Multimodal Underwater Networks: Recent Advances and a Look Ahead

The recent uptake of non-acoustic underwater transmission systems suggests that in the near future it will be common for underwater devices to incorporate different physical communication technologies. Such devices are typically described as multimodal. They seek flexibility by compensating for the shortcomings of a given technology through the advantages of another. For example, a system encompassing acoustic and optical communication systems can provide long-range, low-bit rate communications, while enabling faster data transfer at very short range. As the development of non-acoustic underwater communications is taking momentum, so is the research on how to optimally exploit the multimodal communications capabilities in different scenarios.

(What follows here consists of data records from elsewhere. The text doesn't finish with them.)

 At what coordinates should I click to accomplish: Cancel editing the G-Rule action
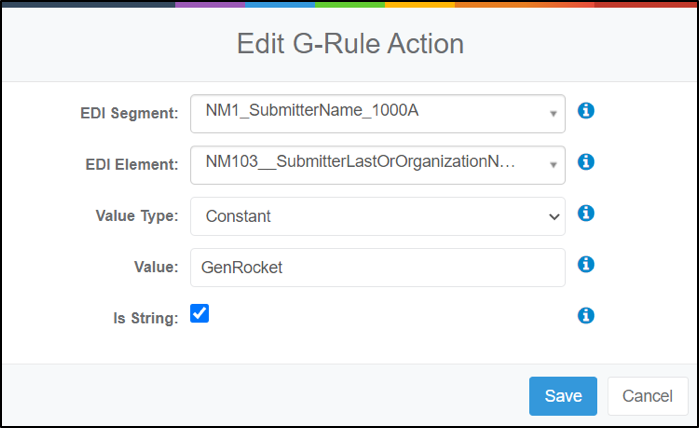pyautogui.click(x=647, y=396)
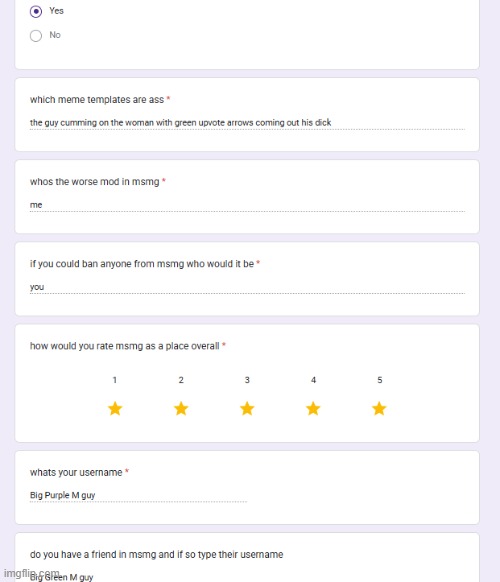Viewport: 500px width, 582px height.
Task: Rate msmg with the third star
Action: point(247,409)

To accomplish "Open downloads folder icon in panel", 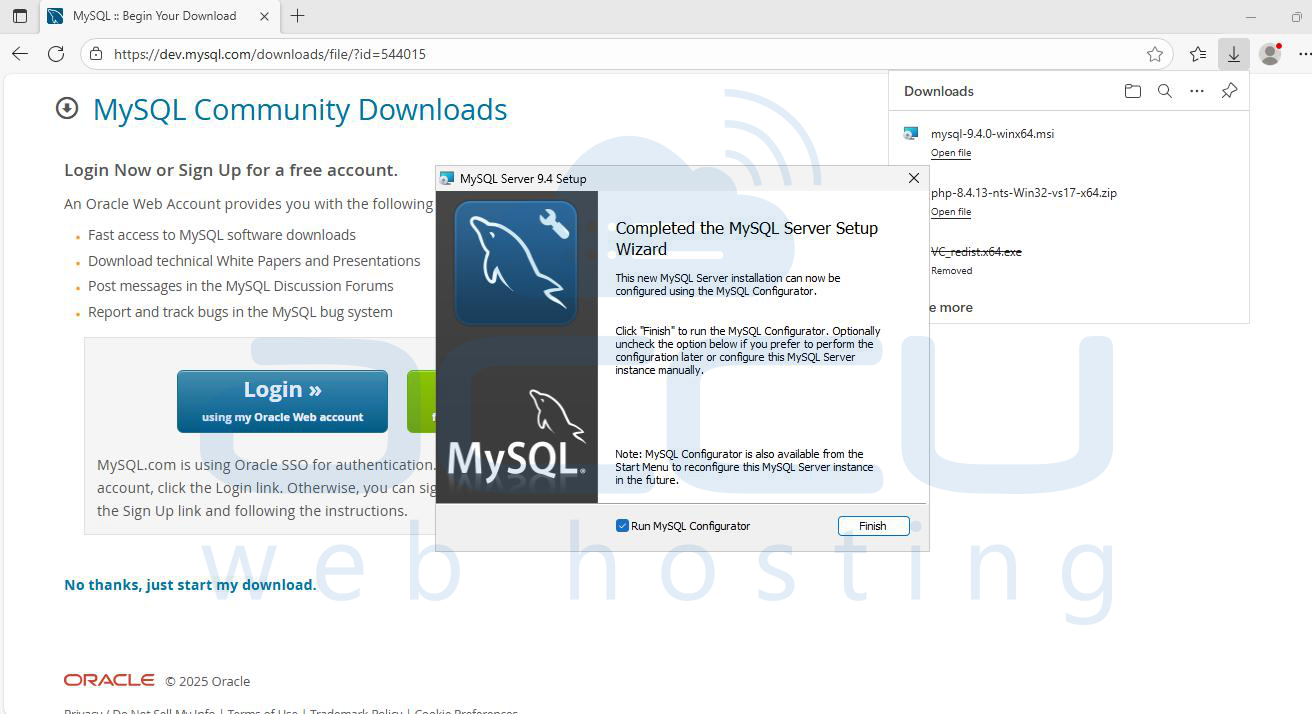I will coord(1132,91).
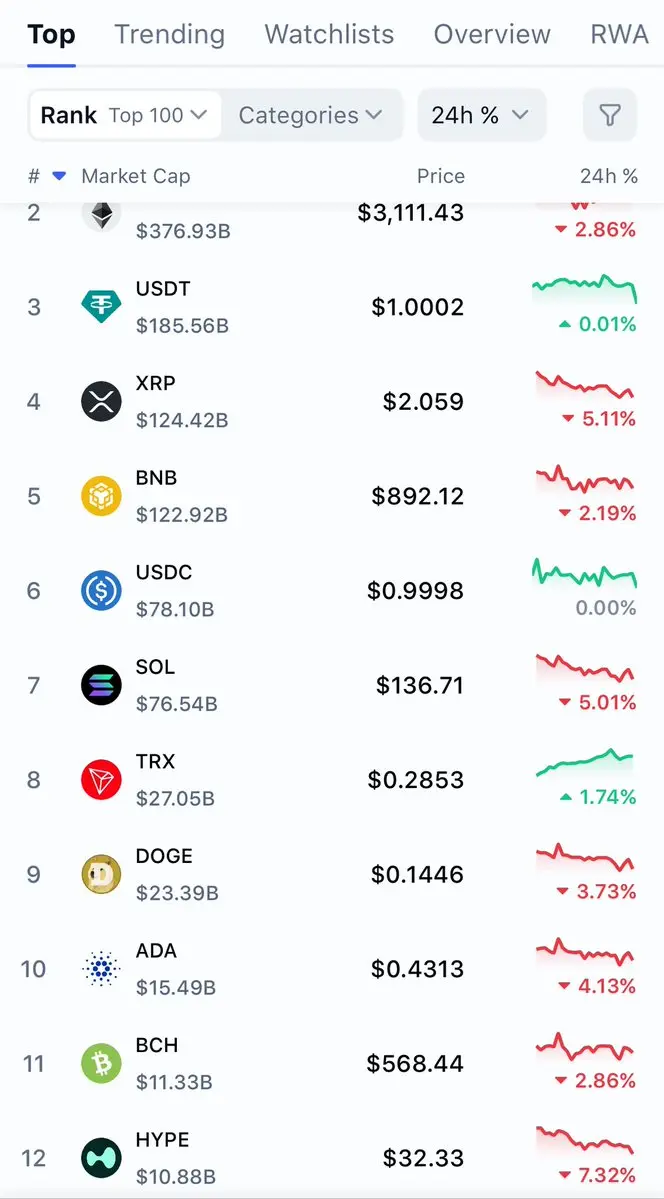664x1199 pixels.
Task: Tap the Solana coin logo
Action: (101, 685)
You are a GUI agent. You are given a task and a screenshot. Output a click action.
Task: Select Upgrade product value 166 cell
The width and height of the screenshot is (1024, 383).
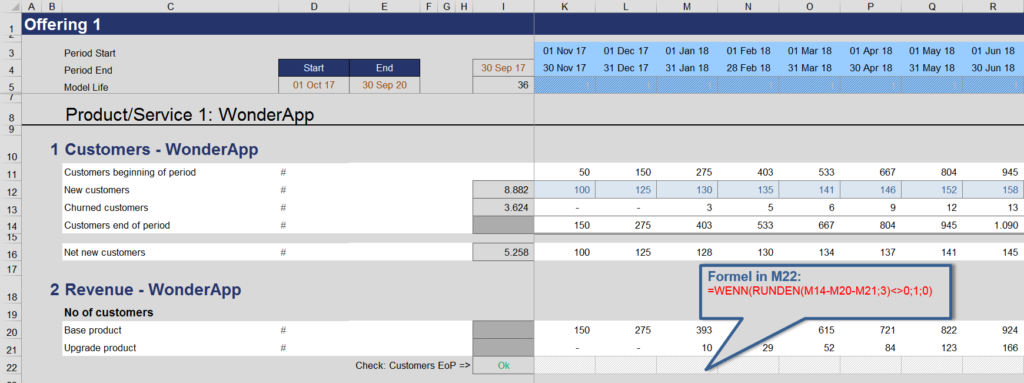[x=993, y=348]
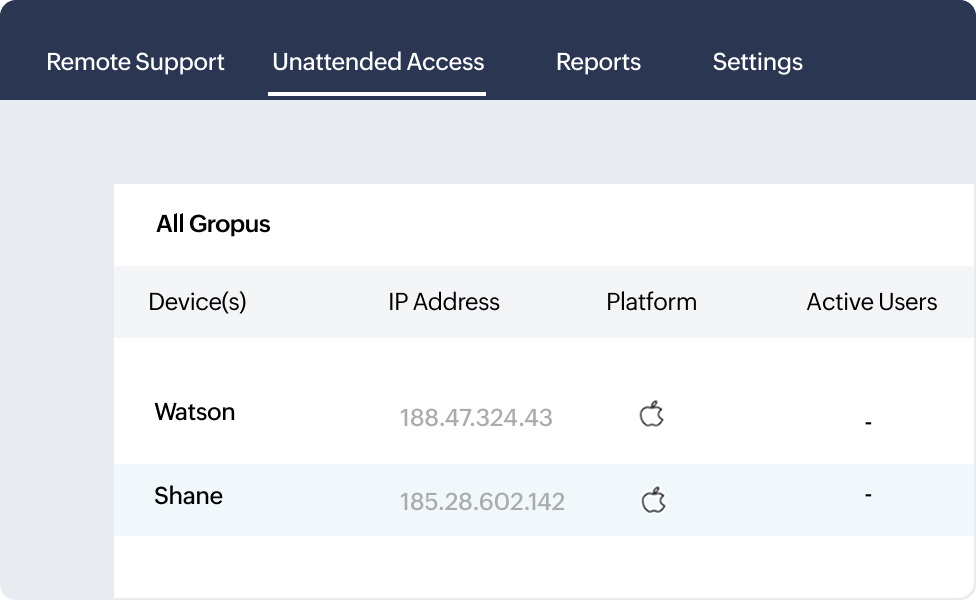The width and height of the screenshot is (976, 600).
Task: Open the Settings tab
Action: [x=757, y=62]
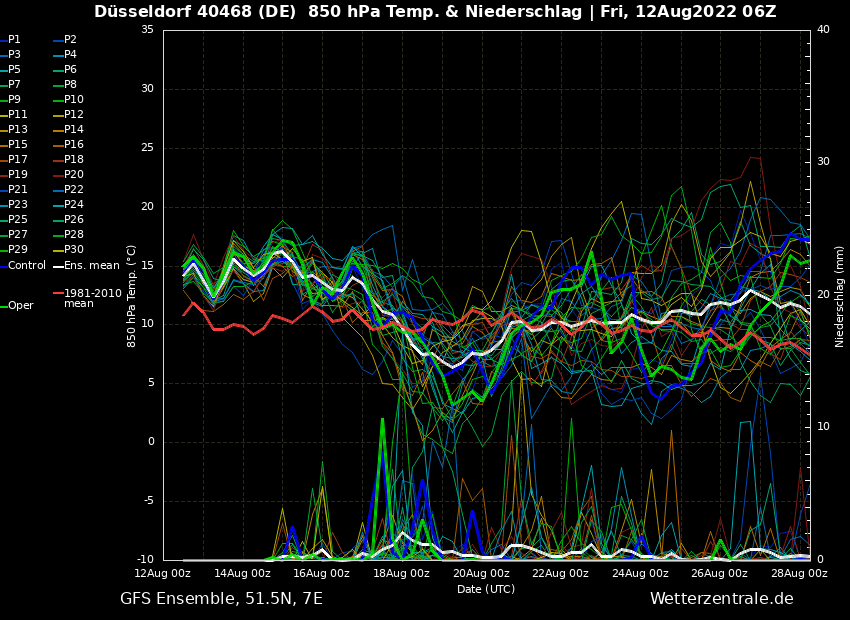Viewport: 850px width, 620px height.
Task: Toggle the P10 ensemble member legend item
Action: [74, 100]
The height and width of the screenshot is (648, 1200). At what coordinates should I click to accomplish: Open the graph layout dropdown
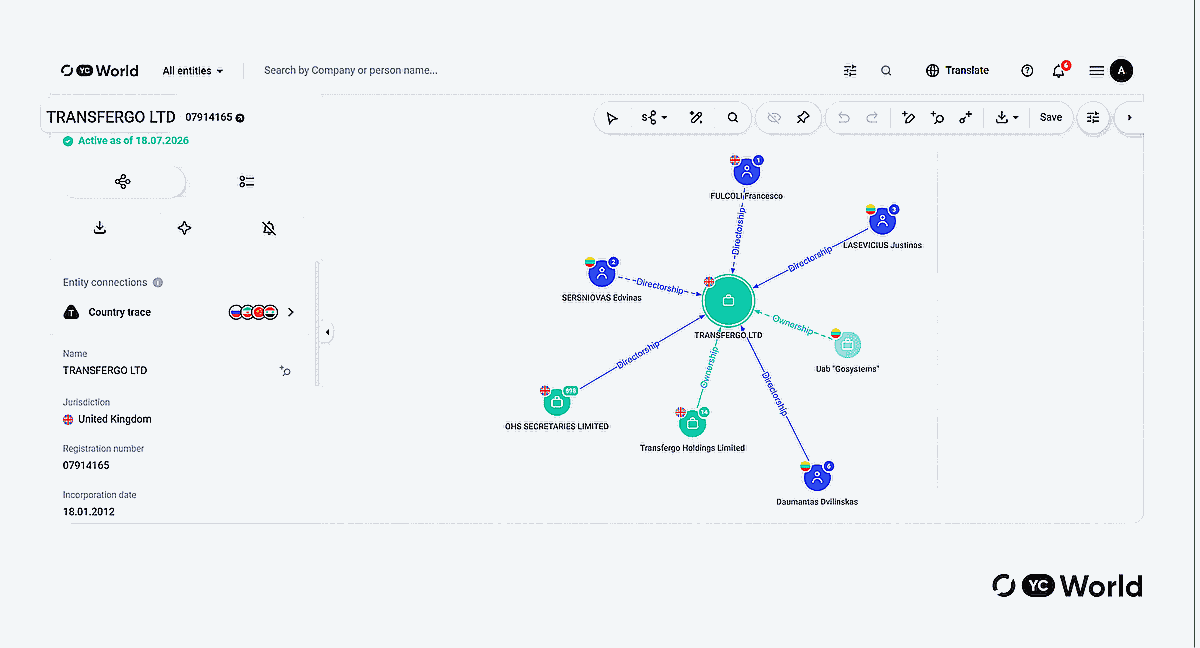click(x=654, y=118)
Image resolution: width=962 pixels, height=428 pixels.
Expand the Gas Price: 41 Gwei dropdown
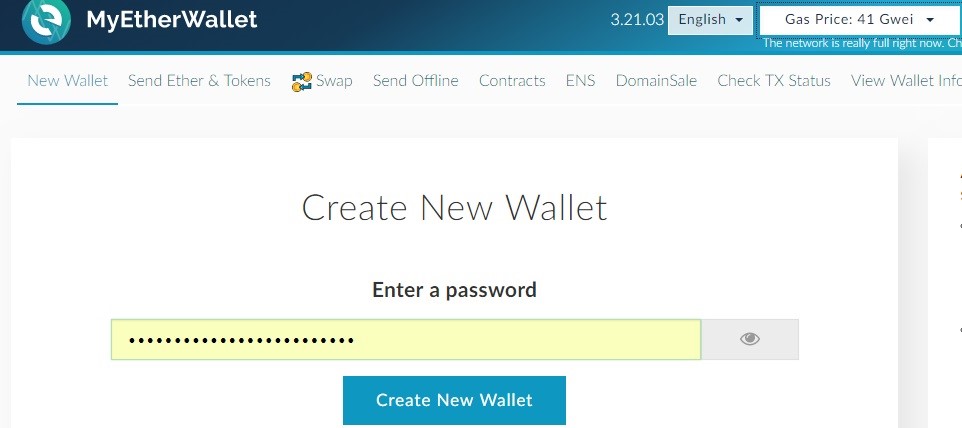click(x=860, y=20)
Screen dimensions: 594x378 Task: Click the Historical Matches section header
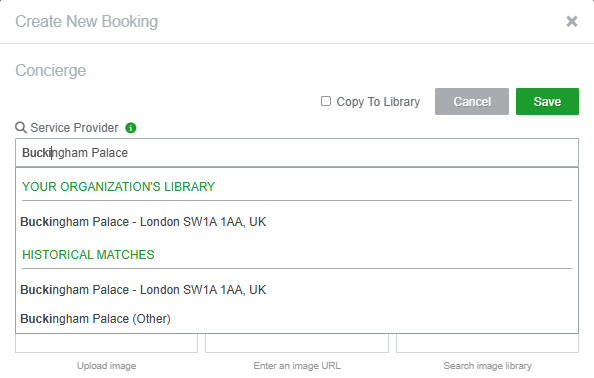[88, 255]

This paper presents a survey of past and recent work on this topic, covering the development both of the communication technologies and of the networking schemes and protocols for multimodal networks. As an example of the opportunities offered by multimodal communications, we discuss two different case studies. We conclude with an outlook on likely future developments for multimodal communications.

On the Relationship Between the Underwater Acoustic and Optical Channels

Wireless transmissions in water are mostly carried out via long-range (but low-rate) underwater acoustic communications, or short-range (but high-rate) underwater optical communications. In this paper, we are interested in finding out whether a statistical relationship exists between underwater acoustics and optics. Besides the theoretical interest of such a relationship, predicting the quality of the optical link through acoustics is also relevant in the context of a multimodal system with both acoustics and optics. Our study is based on a large data set acquired during the NATO ALOMEX 2015 expedition. During this experiment, we simultaneously measured several characteristics of the acoustic and optical links at multiple locations, reflecting a diversity of sea environments. Our results show a strong correlation between the properties of the acoustic link and the reliability of optical communications. This correlation makes it possible to predict the state of the underwater optical link at a certain depth and range. Due to the complexity of the acoustic and optical channels, we could not find the source of this correlation. This paper is, therefore, aimed to stimulate a theoretical study of the mutual properties of underwater acoustic and optical communication links. For reproducibility, we share the processed data from the experiment.

Leveraging the Near–Far Effect for Improved Spatial-Reuse Scheduling in Underwater Acoustic Networks

We present a spatial reuse resource allocation scheme for underwater acoustic networks that organizes communications so as to avoid destructive collisions. One prime source of collisions in underwater acoustic networks is the so called near–far effect, where a node located farther from the receiver is jammed by a closer node. While common practice considers such a situation a challenge, in this paper we consider it a resource, and use it to increase the network throughput of spatial-reuse time-division multiple access. Our algorithm serves two types of communications: 1) contention-free and 2) opportunistic. Our objective is to maximize the time slot allocation, while guaranteeing a minimum per-node packet transmission rate. The result is an increase in the number of contention-free packets received, and a decrease in the scheduling delay of opportunistic packets. Numerical results show that, at a slight cost in terms of fairness, our scheduling solutions achieve higher throughput and lower transmission delay than benchmark spatial-reuse scheduling protocols. These results are verified in a field experiment conducted in the Garda Lake, Italy, where we demonstrated our solution using off-the-shelf acoustic modems. To allow the reproducibility of our results, we publish the implementation of our proposed algorithm.